━━ TASK INPUTS ━━

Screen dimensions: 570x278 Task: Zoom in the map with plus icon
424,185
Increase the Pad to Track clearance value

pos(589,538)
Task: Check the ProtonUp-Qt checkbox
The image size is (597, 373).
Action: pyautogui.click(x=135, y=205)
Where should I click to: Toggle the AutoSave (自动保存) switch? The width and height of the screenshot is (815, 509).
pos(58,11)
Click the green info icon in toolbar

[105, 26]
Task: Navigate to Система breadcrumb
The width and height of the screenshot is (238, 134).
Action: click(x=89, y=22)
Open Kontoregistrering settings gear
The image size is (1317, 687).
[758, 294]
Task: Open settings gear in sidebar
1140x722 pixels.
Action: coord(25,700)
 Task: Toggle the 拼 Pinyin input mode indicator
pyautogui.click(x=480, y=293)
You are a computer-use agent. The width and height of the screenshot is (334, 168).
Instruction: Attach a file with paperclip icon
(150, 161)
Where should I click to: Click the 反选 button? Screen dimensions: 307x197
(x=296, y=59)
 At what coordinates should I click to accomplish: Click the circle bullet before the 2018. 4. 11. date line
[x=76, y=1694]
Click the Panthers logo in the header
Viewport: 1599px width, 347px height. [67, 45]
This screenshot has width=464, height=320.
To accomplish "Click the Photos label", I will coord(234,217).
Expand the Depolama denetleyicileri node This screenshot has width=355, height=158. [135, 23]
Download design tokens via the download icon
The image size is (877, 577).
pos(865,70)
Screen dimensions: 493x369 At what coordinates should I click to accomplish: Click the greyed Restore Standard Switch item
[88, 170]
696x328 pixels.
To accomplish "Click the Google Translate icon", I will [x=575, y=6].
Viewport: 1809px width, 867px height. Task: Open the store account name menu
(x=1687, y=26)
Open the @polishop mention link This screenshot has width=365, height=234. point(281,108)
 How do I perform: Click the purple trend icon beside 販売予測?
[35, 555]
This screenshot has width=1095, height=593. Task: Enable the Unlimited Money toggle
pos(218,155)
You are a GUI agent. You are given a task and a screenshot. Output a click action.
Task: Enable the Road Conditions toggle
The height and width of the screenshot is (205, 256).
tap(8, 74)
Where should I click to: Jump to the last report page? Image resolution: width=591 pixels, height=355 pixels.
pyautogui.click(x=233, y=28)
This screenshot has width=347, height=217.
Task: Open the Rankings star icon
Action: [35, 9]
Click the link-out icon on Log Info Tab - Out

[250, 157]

━━━

### [EXERCISE DETAILS]
The answer is a number only: how many lines of the data above include "will"?

### [EXERCISE OUTPUT]
2